In a variant embodiment shown in FIG. 5, the grooves 19 extend all the way into the depth of the tread, such that the sub-blocks 17a, 17b, 17c are clearly separated. Thus, the walls 7 and 11 do not in this case extend continuously from the centre of the tread to the edge, since the grooves 19 create discontinuities. However, the evolution of the inclination angles of these walls 7, 11 is continuous, since these angles remain a function of a distance measured from the centre of the tread.

In an alternative embodiment, the block 5 has a chamfered part 23 at its lateral wall, as can be seen in FIG. 6.

In another embodiment, which can be seen in FIG. 7, the lateral wall 7 of the block 5 has one or more discontinuities 25. In the same way here, the evolution of the inclination angle of the wall 7 is continuous, since this angle remains a function of a distance measured from the centre of the tread.

In another embodiment, which can be seen in FIG. 8, each block 5 is divided into a plurality of block segments 27, 29, 30. More particularly, the block 5 comprises a central segment 27 that extends generally at an angle Ω1, such that 35°≤Ω1≤65° to a transverse direction Y. The block 5 also comprises an edge segment 30 that extends generally at an angle Ω2 such that 0°≤Ω2≤10° to the transverse direction Y. The block 5 finally comprises a joining segment 29 between the central segment 27 and the edge segment 30.

The invention is not limited to the examples described and shown and various modifications can be made thereto without departing from its scope.

Claims

1. A tire made of rubbery material, comprising a tread of width W that is delimited by at least one edge, the tread comprising a plurality of blocks, each said block being delimited by at least one lateral wall that extends mainly in an axial direction Y in the direction of the edge, the lateral wall having a length L in this axial direction, where L is greater than 35% of the width W of the tread, wherein the lateral wall exhibits an inclination angle (α) with respect to a radial direction, said inclination angle (a) evolving in the axial direction Y, said evolution being continuous.

2. The tire according to claim 1, wherein the evolution in the inclination angle (a) is in accordance with a Gaussian function.

3. The tire according to claim 1, wherein the evolution in the inclination angle (a) is in accordance with a polynomial function.

4. The tire according to claim 1, wherein the evolution in the inclination angle (a) is in accordance with an exponential function.

5. The tire according to claim 1, wherein, the tread having a centre, the block extends from the centre of said tread to the edge along a curve C.

6. The tire according to claim 1, wherein, each said block is divided into a plurality of block segments.

7. The tire according to claim 1, wherein, the lateral wall delimits a groove that extends towards the edge of the tread, the groove having a cross section, the cross section of said groove increases in the direction of this said edge.

8. The tire according to claim 1, wherein the values of the inclination angle (a) are between −10° and 30°.

9. The tire according to claim 1, wherein, the inclination angle (a) being able to have a maximum value and a minimum value, the difference between this maximum value and this minimum value is at least 10°.

10. The tire according to claim 9, wherein the maximum value of the inclination angle is 15° and its minimum value is 5°.
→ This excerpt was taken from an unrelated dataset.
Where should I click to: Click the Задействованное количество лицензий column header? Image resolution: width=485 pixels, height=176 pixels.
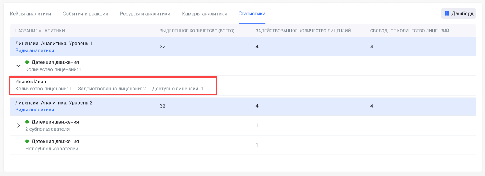tap(303, 31)
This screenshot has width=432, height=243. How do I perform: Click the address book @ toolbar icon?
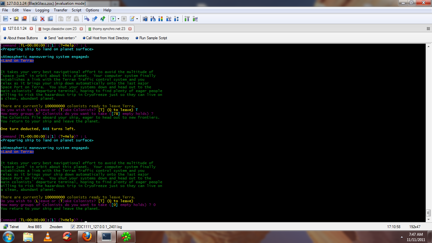click(x=5, y=19)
11. The tire according to claim 1, wherein the block is delimited by another lateral wall, said other lateral wall exhibiting an inclination angle (β) that evolves continuously.

12. The tire according to claim 11, wherein, the tread being directional, the block has a leading edge belonging to the lateral wall of said block and the block has a trailing edge belonging to the other lateral wall of the block, the maximum value of the inclination angle (a) of the lateral wall that forms the trailing edge being greater than the maximum value of the inclination angle (β) of the lateral wall that forms the leading edge.

13. The tire according to claim 1, wherein the block is divided into a plurality of sub-blocks separated by secondary grooves that extend mainly in a circumferential direction.

14. The tire according to claim 1, the block has a chamfered part at its lateral wall.

15. The tire according to claim 1, wherein the lateral wall of the block has one or more discontinuities.